Purpose: Promoter hypermethylation has been recently proposed as a means for head and neck squamous cell carcinoma (HNSCC) detection in salivary rinses. In a prospective study of a high-risk population, we showed that endothelin receptor type B (EDNRB) promoter methylation in salivary rinses is a useful biomarker for oral cancer and premalignancy.
Experimental design: Using that cohort, we evaluated EDNRB methylation status and 8 additional genes. Clinical risk assessment by expert clinicians was conducted and compared with biomarker performance in the prediction of premalignant and malignant disease. Methylation status of 9 genes was analyzed in salivary rinses of 191 patients by quantitative methylation-specific PCR.

[Stored data entries]
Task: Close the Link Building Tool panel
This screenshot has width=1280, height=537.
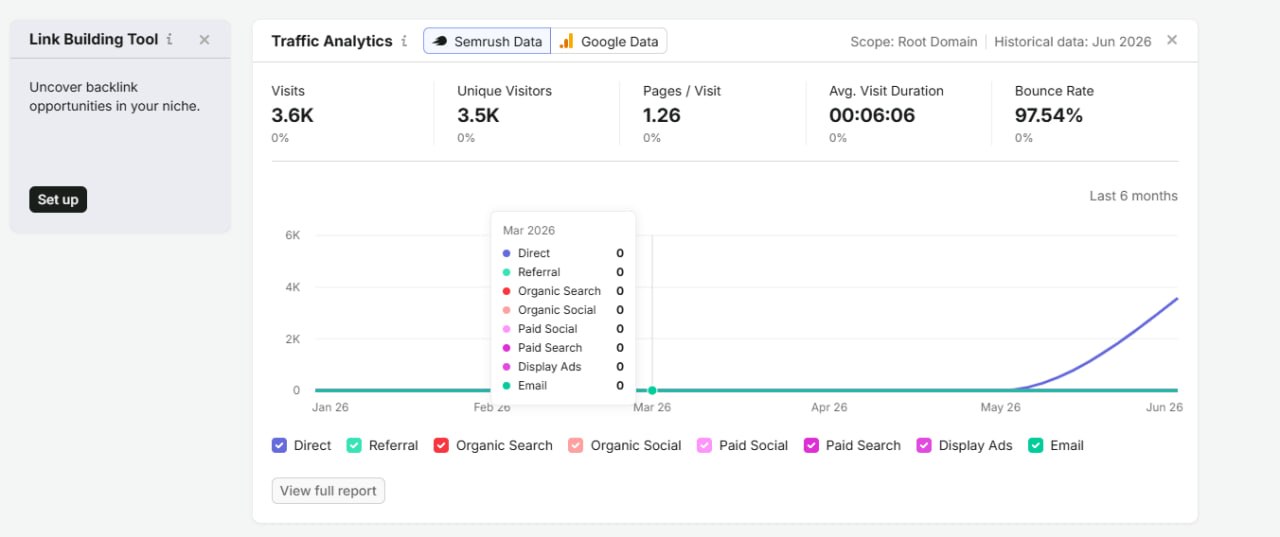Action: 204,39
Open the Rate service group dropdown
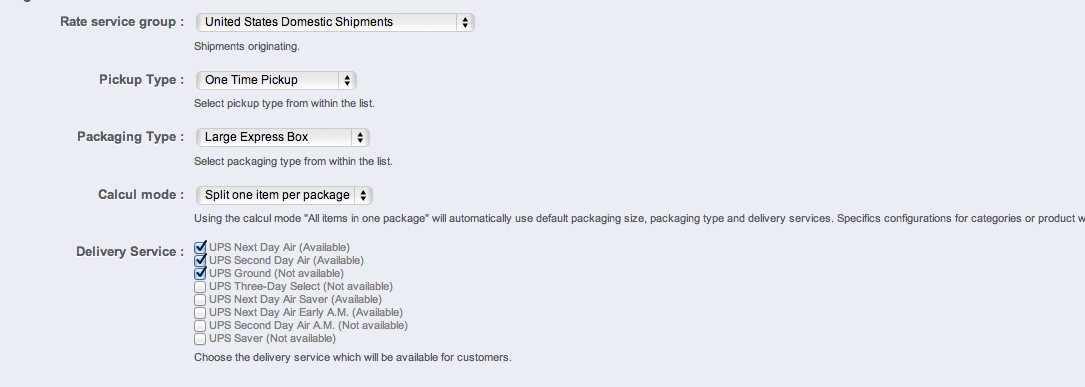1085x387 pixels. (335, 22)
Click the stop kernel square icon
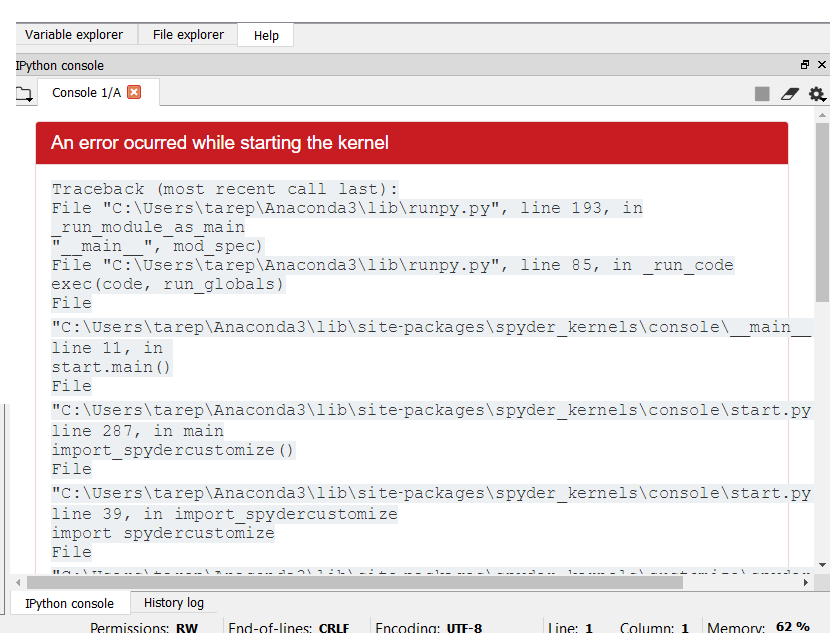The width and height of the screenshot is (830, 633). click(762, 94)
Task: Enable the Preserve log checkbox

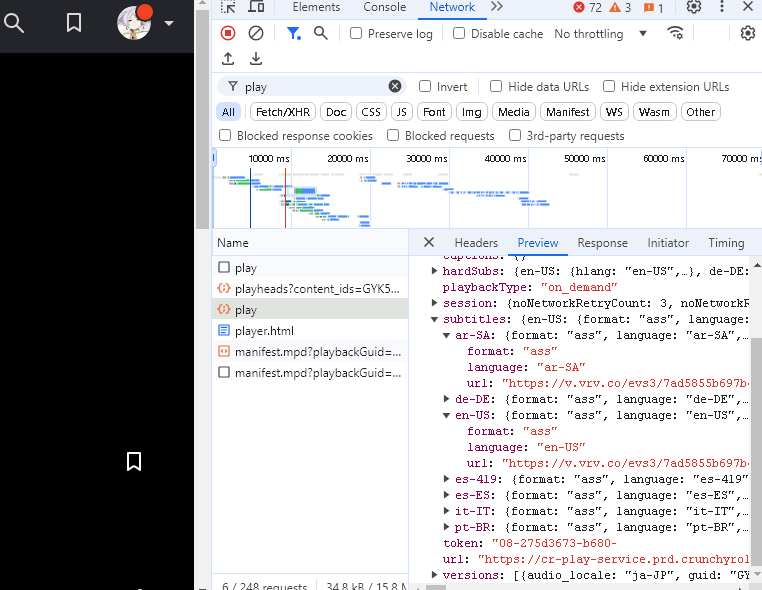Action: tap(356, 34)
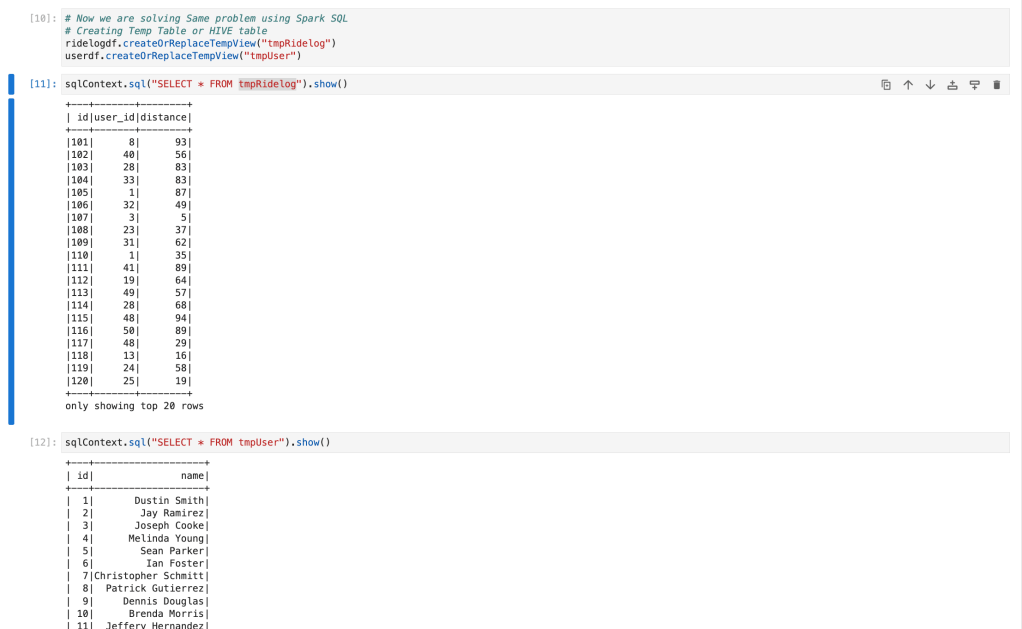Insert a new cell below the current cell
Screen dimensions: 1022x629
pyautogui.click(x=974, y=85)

▸ Task set
**A)** Return the part of the methylation abstract running from "Purpose: Promoter hypermethylation" down to "cancer and premalignancy.", copied word for word.
**B)** Does each statement agree with the methylation abstract? Answer yes or no for each, and quote the words from the abstract that decide it.
(i) Methylation status was analyzed in salivary rinses of 191 patients.
(ii) The earlier study of the high-risk population was retrospective.
(iii) Expert clinicians conducted a clinical risk assessment.
**C)** According to the methylation abstract, what method was used to analyze the methylation status of the 9 genes?
The data is material separate from the methylation abstract.

▸ Task responses
**A)**
Purpose: Promoter hypermethylation has been recently proposed as a means for head and neck squamous cell carcinoma (HNSCC) detection in salivary rinses. In a prospective study of a high-risk population, we showed that endothelin receptor type B (EDNRB) promoter methylation in salivary rinses is a useful biomarker for oral cancer and premalignancy.

**B)**
(i) Yes: "Methylation status of 9 genes was analyzed in salivary rinses of 191 patients"
(ii) No: "In a prospective study of a high-risk population"
(iii) Yes: "Clinical risk assessment by expert clinicians was conducted"

**C)** Quantitative methylation-specific PCR.